Clustered by country of origin.
Adjusted for C, the intake of each food group, and country of origin. The mediation analysis was not clustered by country of origin because the statistical software did not implement random effects.
Effect of dietary potassium on mortality not through serum potassium levels.
Effect of dietary potassium on mortality through serum potassium levels.
Adjustment for the Set of Potential Confounders and Food Groups.
After the analysis was further adjusted for intake of each food group in servings per day, dietary potassium was not associated with all-cause mortality (per gram per day: HR, 1.00; 95% CI, 0.95 to 1.05; P=0.94), cardiovascular mortality (per gram per day: HR, 1.05; 95% CI, 0.98 to 1.13; P=0.16), or noncardiovascular mortality (per gram per day: HR, 0.96; 95% CI, 0.89 to 1.02; P=0.19; Figure 3, Table 2). The intake of fruits (per serving per day: HR, 0.98; 95% CI, 0.97 to 1.00; P=0.03) and vegetables (per serving per day: HR, 0.98; 95% CI, 0.97 to 1.00; P=0.04) was associated with a lower risk of all-cause mortality (Supplemental Table 1).
Figure 3.
Association of dietary potassium intake (grams per day) with (A) all-cause mortality, (B) cardiovascular mortality, and (C) noncardiovascular mortality. Models adjusted for the age, sex, smoking status, body mass index, physical activity, presence of a life partner, Charlson comorbidity index, history of cardiac disease, history of diabetes, history of cancer, listed for transplant, type of vascular access, body weight decrease during HD session, number of minutes of HD per week, HD vintage, Kt/V, receiving angiotensin-converting enzyme inhibitors or angiotensin II receptor blockers, serum albumin, total energy intake, and daily intake of each food group. AF, acceleration factor; CV, cardiovascular; CVD, cardiovascular disease.

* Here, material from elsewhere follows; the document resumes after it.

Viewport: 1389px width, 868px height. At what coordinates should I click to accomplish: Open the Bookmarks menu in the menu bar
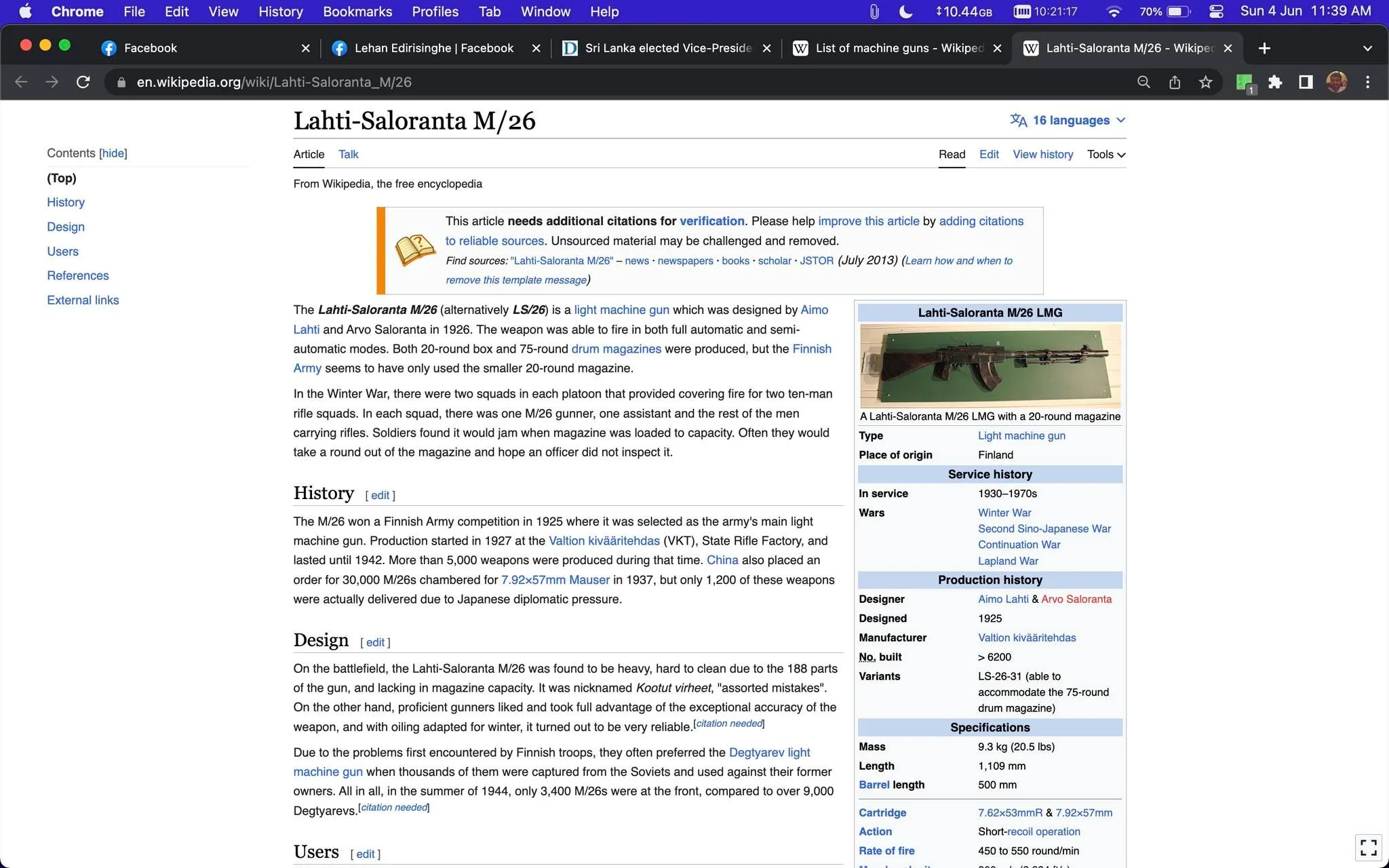[357, 12]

The association between dietary potassium and mortality was not modified by the presence of cardiac disease, diabetes, hyperkalemia >5.5 mEq/L, or hyperkalemia >6.0 mEq/L at baseline (for interaction, P=0.81, 0.53, 0.52, and 0.25, respectively). Furthermore, the association was not modified by whether measurement of serum potassium was available at baseline (for interaction, P=0.33). We found similar results when dietary potassium was modeled as quartiles (Supplemental Table 2), as energy-adjusted potassium using the regression method, or as potassium density (Supplemental Table 3). Accounting for competing risks had little effect on the cumulative incidence function (Supplemental Figures 5 and 6).
Mediation Analysis
Baseline Serum Potassium Levels.
Predialysis baseline serum potassium levels were available for 2355 participants (29%). The likelihood of baseline serum potassium measurement was unbalanced toward certain geographic locations (Portugal [1708 participants; 73%] and Spain [5540 participants; 23%]), lower educational attainment, lower physical activity, higher prevalence of cancer and gastrointestinal disease, and higher consumption of fish and white meat (Supplemental Table 4). Mean (SD) predialysis baseline serum potassium was 5.02 (0.74) mEq/L. A total of 645 participants (27%) had levels >5.5 mEq/L, and 236 (10%) had levels >6.0 mEq/L.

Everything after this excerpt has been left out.